Hatırlayacak olursak, AKP 7 Haziran 2015 seçimlerinde tek başına iktidar olabilecek oyu alamamış, bir anlamda seçimleri kaybetmişti. AKP’ye seçimi kaybettiren HDP’nin başarısı ve özellikle o dönem HDP’nin Eş Genel Başkanı olan Selahattin Demirtaş’ın “seni başkan yaptırmayacağız” sözleri olmuştu. O seçimlerde 80 milletvekili çıkaran HDP, AKP ve diğer partiler gibi yasal bir parti. Ancak siyasi iktidar ortakları HDP’yi ve Kürtleri topluma öcü ve “terörist” gibi göstermek için sürekli kara propaganda yapıyorlar. İşçi ve emekçileri suni ayrımlarla Türk, Kürt, Alevi, Sünni, yerli, yabancı diyerek bölüp birbirlerine düşman etmeye çalışıyorlar. HDP’nin her yürüyüşüne polis saldırıyor. Rejimin Kürt düşmanlığı artık öyle bir noktaya geldi ki kolluk kuvvetleri uzun namlulu silahlarla kimlik kontrolü yapıyorlar. Siyasi iktidar, hakları için greve ve direnişe çıkan işçilere de polisi saldırtıyor. Direnen işçileri ters kelepçe takarak gözaltına alıyorlar. Gözaltına alınan, AKP’nin faşist uygulamalarına karşı çıkan işçi ve emekçilerin hastanedeki muayeneleri sırasında bile kelepçeleri çıkartılmıyor.

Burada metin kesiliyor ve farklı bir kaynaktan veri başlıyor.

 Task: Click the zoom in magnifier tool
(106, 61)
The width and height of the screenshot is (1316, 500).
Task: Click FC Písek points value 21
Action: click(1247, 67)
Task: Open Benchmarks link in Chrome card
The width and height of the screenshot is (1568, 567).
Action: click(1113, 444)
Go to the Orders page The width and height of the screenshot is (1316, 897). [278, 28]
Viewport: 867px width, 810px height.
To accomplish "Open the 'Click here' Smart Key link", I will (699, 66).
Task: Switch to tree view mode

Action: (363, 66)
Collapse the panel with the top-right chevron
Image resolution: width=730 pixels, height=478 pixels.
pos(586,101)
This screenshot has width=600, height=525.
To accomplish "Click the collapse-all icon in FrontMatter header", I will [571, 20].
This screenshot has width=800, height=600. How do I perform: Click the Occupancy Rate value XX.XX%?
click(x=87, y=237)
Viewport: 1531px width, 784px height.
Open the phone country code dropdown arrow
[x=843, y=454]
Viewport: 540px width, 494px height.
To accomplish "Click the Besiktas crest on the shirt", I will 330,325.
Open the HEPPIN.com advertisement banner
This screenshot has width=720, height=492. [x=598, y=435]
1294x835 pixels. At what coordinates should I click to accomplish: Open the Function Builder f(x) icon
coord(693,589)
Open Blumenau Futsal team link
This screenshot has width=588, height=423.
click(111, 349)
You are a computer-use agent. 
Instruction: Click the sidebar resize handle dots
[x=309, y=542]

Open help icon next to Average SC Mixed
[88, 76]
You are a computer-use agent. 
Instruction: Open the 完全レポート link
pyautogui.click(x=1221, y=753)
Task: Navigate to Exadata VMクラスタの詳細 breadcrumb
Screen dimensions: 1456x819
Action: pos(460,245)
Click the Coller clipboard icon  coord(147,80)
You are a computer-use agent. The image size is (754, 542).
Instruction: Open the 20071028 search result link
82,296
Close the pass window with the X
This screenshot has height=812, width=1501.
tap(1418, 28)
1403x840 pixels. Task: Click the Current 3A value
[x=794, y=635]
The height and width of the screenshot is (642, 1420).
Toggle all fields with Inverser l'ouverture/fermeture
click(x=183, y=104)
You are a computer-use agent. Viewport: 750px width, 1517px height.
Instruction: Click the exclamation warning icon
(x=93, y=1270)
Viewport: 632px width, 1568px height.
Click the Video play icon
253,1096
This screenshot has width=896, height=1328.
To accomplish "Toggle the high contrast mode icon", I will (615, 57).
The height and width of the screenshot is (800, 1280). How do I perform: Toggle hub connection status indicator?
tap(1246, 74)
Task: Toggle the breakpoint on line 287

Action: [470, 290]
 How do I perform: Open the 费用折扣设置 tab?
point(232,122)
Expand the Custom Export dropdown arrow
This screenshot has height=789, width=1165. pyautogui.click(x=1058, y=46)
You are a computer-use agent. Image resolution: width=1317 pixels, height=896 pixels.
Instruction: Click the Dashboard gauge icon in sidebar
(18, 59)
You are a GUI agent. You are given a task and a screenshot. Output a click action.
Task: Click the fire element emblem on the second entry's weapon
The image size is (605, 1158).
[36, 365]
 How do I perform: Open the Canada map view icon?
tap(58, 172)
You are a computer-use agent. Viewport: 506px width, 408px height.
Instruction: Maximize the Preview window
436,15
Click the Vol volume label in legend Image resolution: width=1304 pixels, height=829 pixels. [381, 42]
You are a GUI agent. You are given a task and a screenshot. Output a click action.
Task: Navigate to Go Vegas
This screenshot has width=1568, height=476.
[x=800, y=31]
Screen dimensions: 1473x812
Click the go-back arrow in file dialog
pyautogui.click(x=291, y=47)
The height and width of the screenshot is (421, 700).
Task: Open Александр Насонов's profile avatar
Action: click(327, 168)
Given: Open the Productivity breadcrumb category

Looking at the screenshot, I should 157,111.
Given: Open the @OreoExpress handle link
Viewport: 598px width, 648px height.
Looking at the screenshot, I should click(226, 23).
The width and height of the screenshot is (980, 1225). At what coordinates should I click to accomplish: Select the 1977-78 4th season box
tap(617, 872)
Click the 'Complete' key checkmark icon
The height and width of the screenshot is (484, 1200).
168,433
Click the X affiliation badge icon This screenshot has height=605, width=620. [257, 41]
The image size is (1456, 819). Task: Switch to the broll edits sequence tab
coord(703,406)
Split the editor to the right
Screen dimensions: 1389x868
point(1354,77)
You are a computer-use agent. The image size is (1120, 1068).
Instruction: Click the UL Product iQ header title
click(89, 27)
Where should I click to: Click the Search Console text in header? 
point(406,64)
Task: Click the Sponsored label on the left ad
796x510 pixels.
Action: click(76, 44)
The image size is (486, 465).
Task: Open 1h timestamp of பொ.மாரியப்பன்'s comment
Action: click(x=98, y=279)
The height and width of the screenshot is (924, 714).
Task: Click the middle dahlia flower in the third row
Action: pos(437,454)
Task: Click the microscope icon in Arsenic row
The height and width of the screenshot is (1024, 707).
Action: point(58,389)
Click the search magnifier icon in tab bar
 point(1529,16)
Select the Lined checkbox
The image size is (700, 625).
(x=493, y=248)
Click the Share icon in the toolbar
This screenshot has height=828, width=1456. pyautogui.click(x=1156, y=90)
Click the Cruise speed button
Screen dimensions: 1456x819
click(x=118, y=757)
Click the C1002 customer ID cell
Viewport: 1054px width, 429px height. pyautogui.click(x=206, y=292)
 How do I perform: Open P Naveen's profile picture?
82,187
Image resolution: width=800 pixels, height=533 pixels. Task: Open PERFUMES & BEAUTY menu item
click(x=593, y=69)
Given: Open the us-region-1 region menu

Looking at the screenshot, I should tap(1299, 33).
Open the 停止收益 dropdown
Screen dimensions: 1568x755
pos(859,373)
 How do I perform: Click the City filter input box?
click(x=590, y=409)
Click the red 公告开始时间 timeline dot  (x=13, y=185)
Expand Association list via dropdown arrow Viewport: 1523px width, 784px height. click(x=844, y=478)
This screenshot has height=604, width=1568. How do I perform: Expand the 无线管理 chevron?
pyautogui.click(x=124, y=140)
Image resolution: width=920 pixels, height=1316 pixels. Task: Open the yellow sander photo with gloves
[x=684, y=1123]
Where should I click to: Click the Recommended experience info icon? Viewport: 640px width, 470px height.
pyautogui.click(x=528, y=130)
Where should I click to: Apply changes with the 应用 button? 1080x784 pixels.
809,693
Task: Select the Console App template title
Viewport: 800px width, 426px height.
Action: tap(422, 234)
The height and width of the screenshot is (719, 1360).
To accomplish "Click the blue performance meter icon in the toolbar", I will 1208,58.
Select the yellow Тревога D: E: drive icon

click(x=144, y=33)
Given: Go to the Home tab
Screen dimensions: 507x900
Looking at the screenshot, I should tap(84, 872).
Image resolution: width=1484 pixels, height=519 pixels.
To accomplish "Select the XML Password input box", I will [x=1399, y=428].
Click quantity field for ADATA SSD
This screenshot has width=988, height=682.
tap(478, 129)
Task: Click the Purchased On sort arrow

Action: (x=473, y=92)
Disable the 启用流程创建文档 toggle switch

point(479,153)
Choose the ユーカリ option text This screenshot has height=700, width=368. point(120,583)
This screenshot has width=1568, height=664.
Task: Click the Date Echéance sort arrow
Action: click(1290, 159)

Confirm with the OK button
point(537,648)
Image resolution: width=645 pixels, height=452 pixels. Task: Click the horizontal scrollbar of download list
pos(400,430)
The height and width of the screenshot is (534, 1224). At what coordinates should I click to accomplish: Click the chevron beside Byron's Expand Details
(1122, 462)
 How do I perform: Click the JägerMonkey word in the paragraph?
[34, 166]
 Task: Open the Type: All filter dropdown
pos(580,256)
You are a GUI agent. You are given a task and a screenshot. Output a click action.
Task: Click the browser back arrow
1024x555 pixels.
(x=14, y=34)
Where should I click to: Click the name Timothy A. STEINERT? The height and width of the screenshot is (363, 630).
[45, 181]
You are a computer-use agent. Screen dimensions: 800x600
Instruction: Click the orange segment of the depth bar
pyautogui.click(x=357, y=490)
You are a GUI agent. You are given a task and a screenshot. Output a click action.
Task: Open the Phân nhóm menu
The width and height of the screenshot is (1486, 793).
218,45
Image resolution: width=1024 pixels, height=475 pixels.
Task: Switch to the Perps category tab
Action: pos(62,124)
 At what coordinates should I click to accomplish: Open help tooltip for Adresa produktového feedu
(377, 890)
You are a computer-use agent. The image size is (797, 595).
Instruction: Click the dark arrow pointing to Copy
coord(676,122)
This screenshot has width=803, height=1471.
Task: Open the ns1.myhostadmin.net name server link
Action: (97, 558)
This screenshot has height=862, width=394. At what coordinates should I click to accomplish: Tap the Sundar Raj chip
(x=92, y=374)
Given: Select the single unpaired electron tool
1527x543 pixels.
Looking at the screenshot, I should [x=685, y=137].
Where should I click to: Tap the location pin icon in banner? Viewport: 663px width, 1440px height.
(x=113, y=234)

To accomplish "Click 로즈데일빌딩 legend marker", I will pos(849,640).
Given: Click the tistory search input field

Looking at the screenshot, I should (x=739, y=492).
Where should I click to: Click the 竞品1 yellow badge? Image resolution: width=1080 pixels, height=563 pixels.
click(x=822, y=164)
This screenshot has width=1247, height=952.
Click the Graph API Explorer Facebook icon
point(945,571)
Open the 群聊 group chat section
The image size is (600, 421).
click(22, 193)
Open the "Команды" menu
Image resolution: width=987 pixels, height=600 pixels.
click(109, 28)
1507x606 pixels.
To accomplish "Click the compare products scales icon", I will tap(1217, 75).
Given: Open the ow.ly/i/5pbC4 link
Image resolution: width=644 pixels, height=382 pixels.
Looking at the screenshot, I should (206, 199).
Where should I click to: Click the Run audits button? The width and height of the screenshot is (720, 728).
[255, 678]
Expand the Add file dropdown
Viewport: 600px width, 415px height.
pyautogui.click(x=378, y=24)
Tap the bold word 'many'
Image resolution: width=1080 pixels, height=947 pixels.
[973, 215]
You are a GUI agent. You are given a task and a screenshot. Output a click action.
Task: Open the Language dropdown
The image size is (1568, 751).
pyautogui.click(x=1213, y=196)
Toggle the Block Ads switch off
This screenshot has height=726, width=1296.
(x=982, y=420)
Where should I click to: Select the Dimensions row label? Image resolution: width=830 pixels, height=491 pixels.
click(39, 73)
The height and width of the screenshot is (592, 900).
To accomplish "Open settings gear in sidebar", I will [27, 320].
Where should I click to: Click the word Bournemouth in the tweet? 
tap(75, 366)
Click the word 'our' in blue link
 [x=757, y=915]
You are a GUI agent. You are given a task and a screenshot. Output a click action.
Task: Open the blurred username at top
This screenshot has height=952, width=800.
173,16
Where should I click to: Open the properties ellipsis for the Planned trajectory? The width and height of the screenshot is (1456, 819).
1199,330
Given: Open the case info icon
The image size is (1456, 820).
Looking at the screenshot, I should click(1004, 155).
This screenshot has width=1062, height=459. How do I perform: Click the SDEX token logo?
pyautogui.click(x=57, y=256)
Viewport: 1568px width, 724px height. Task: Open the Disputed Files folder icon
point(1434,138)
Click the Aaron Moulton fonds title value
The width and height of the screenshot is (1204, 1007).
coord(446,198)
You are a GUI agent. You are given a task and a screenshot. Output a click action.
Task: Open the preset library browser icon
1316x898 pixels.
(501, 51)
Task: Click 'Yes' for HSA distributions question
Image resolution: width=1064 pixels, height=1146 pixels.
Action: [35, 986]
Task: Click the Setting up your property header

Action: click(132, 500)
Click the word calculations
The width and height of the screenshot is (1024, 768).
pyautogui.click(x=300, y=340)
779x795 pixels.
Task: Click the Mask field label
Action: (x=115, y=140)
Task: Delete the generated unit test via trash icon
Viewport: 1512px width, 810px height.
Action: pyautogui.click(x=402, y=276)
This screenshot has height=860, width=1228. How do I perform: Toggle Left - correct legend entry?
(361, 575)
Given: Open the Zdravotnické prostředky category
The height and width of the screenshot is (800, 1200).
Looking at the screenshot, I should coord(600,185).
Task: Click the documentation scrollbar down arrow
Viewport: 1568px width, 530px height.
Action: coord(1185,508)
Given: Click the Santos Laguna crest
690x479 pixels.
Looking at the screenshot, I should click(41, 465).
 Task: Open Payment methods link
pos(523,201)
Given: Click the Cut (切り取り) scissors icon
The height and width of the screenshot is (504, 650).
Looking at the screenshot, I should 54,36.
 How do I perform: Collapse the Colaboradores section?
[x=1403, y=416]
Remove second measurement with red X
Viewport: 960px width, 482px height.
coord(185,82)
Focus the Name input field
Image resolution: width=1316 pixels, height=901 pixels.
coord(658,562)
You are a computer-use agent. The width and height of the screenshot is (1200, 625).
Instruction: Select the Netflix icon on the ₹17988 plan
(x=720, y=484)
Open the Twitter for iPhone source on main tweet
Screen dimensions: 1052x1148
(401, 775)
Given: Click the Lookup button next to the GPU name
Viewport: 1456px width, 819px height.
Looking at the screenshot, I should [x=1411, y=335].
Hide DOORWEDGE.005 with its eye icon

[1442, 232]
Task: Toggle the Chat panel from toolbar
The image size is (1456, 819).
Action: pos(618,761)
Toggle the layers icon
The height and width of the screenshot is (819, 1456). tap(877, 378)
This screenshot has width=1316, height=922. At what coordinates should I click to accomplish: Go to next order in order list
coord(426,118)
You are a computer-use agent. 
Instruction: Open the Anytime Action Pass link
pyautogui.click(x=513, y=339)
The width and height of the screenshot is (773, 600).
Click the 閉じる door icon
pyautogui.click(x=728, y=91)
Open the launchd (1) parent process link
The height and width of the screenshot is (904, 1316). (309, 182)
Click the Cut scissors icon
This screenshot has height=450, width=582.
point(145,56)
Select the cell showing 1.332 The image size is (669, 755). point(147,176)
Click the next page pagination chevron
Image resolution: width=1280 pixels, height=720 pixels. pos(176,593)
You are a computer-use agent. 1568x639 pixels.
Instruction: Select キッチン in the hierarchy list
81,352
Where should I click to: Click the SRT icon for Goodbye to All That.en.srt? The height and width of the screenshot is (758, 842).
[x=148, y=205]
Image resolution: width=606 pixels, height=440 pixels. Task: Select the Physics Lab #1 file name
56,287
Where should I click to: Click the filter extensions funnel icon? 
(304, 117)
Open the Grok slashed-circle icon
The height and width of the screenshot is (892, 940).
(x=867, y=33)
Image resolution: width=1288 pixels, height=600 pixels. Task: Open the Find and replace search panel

Yasaya göre hekim-hasta ilişkisinin mahremiyeti nedeniyle muayene sırasında kelepçe çıkartılır. Ve odada hekim ve hasta dışında kimse bulunamaz. Ama bu hekim-hasta ilişkisi devrimcilere, Kürtlere ve hakları için mücadele eden işçilere uygulanmaz. Onun yerine adeta “düşman hukuku” uygulanır.
Diğer yandan, 28 Şubat davasından yargılananlar hakkında da müebbet hapis cezası çıktı. Müebbet ceza alanlardan biri de 81 yaşındaki emekli orgeneral Çetin Doğan’dı. Ancak gözaltına alınan Çetin Doğan’ın bileklerinde kelepçe yoktu. Hatta gözaltı sırasında çekilen fotoğrafta Çetin Doğan’ın polislerden birinin koluna girmiş olduğu görülüyor. Gözaltına alınan birine yaşından dolayı kelepçe takılmaması ve yürürken polisin koluna girerek destek alması elbette normal ve insani bir durum. Ama Çetin Doğan’a gösterilen bu ihtimamın nedeni sınıf farkı değil mi? Yani AKP 28 Şubat’ın intikamını almak için o dönemin apoletlilerini cezaevine gönderse de bu şahıslar kendileri gibi egemen sınıfın üyeleri olduğu için bileklerine kelepçe takılmıyor. Çetin Doğan’dan 2 yaş daha yaşlı ve 26 yıldır haksız, hukuksuz bir şekilde cezaevinde tutulan ve birçok kronik hastalığı olan Mehmet Emin Özkan’a ise bileklerinde kelepçeyle işkence ediliyor. Çünkü Çetin Doğan egemen sınıfa mensuptur. Mehmet Emin Özkan ise ezilen Kürt halkına mensup bir emekçidir.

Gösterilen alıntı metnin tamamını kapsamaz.